18 Alzo zegt de Heere HEERE: In de eerste maand, op den eersten der maand, zult gij een volkomen var, een jong rund, nemen; en gij zult het heiligdom ontzondigen.
Ainsi parle le Seigneur, l’Éternel: Le premier jour du premier mois, tu prendras un jeune taureau sans défaut, et tu feras l’expiation du sanctuaire.
19 En de priester zal van het bloed des zondoffers nemen, en doen het aan de posten des huizes, en aan de vier hoeken van het afzetsel des altaars, en aan de posten der poorten van het binnenste voorhof.

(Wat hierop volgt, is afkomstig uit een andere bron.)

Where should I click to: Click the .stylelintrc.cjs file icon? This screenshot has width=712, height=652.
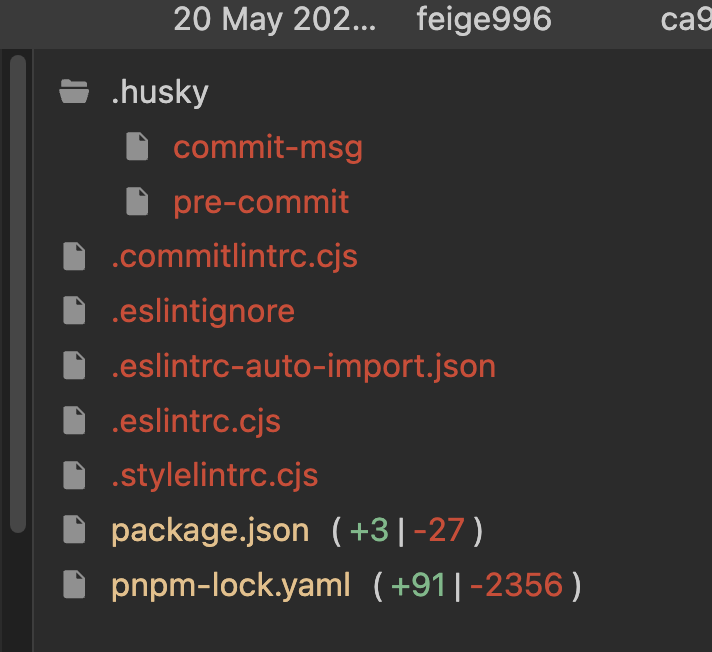click(74, 475)
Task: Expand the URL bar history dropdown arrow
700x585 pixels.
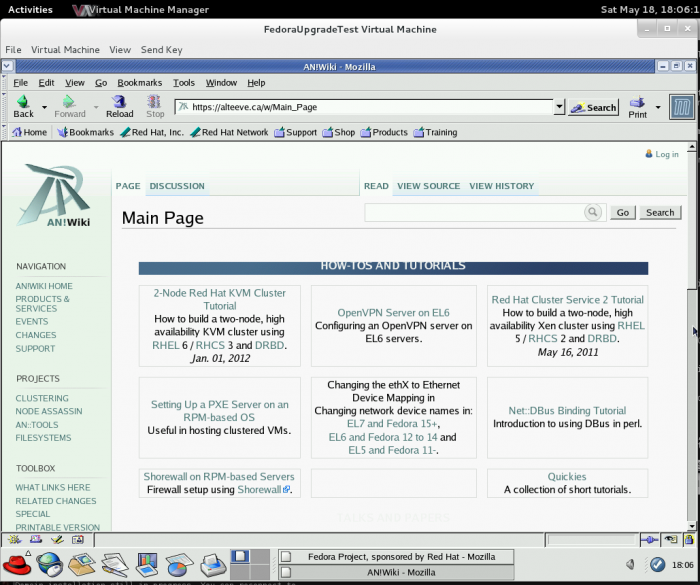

Le sacrificateur prendra du sang de la victime expiatoire, et il en mettra sur les poteaux de la maison, sur les quatre angles de l’encadrement de l’autel, et sur les poteaux de la porte du parvis intérieur.

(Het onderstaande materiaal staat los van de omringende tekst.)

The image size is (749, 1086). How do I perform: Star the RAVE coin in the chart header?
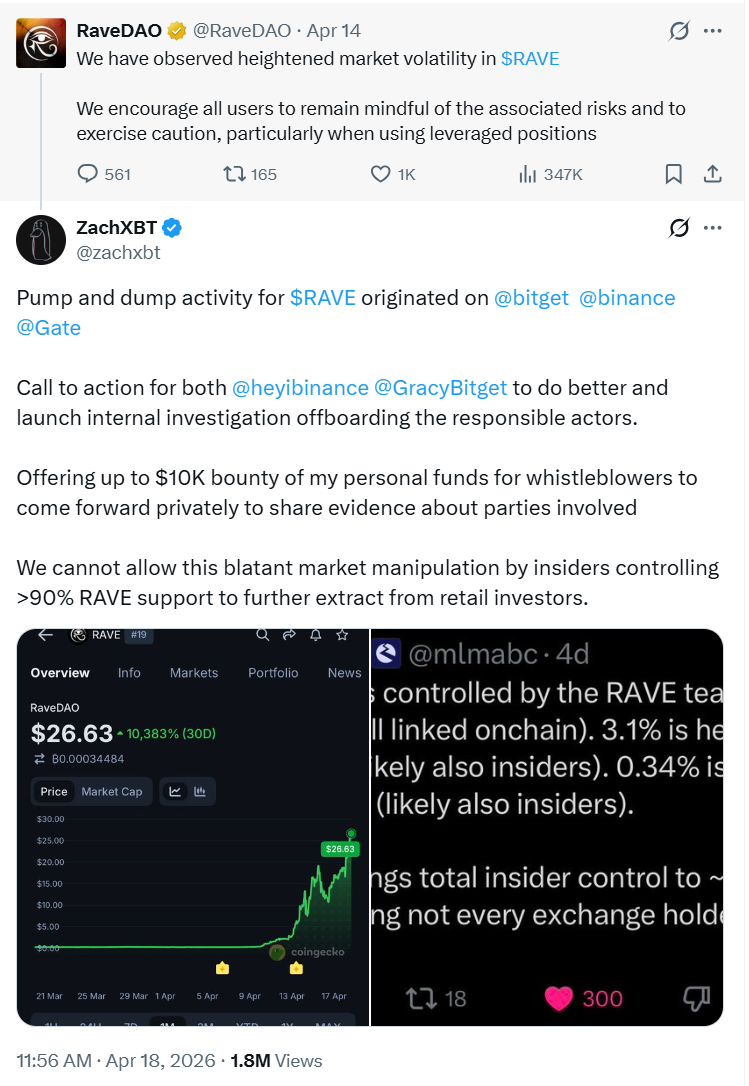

20 Alzo zult gij ook doen op den zevenden in die maand; vanwege den afdwalende, en vanwege den slechte; alzo zult gijlieden het huis verzoenen.
Tu feras de même le septième jour du mois, pour ceux qui pèchent involontairement ou par imprudence; vous purifierez ainsi la maison.

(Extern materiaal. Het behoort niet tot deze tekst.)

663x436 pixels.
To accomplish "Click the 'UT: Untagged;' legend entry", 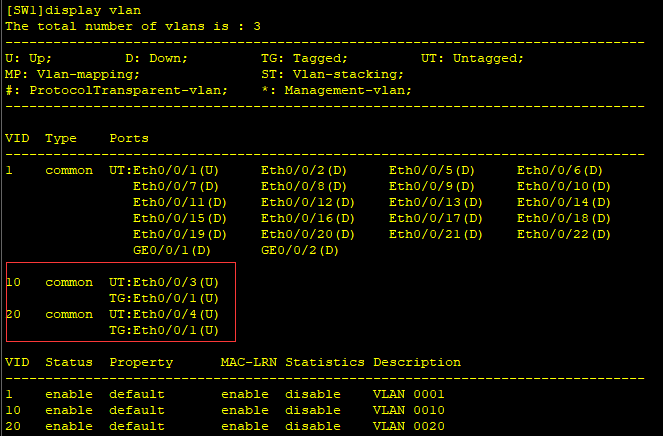I will tap(472, 58).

21 In de eerste maand, op den veertienden dag der maand, zal ulieden het pascha zijn; een feest van zeven dagen, ongezuurde broden zal men eten.
Le quatorzième jour du premier mois, vous aurez la Pâque. La fête durera sept jours; on mangera des pains sans levain.
22 En de vorst zal op denzelven dag voor zichzelven, en voor al het volk des lands, bereiden een var des zondoffers.
Le prince offrira ce jour-là, pour lui et pour tout le peuple du pays, un taureau en sacrifice d’expiation.
23 En de zeven dagen van het feest zal hij een brandoffer den HEERE bereiden, van zeven varren en zeven rammen, die volkomen zijn, dagelijks, de zeven dagen lang, en een zondoffer van een geitenbok, dagelijks.
Pendant les sept jours de la fête, il offrira en holocauste à l’Éternel sept taureaux et sept béliers sans défaut, chacun des sept jours, et un bouc en sacrifice d’expiation, chaque jour.
24 Ook zal hij een spijsoffer bereiden, een efa tot een var, en een efa tot een ram; en een hin olie tot een efa.
Il y joindra l’offrande d’un épha pour chaque taureau et d’un épha pour chaque bélier, avec un hin d’huile par épha.
25 In de zevende maand, op den vijftienden dag der maand zal hij op het feest desgelijks doen, zeven dagen lang; gelijk het zondoffer, gelijk het brandoffer, en gelijk het spijsoffer, en gelijk de olie.
Le quinzième jour du septième mois, à la fête, il offrira pendant sept jours les mêmes sacrifices d’expiation, les mêmes holocaustes, et la même offrande avec l’huile.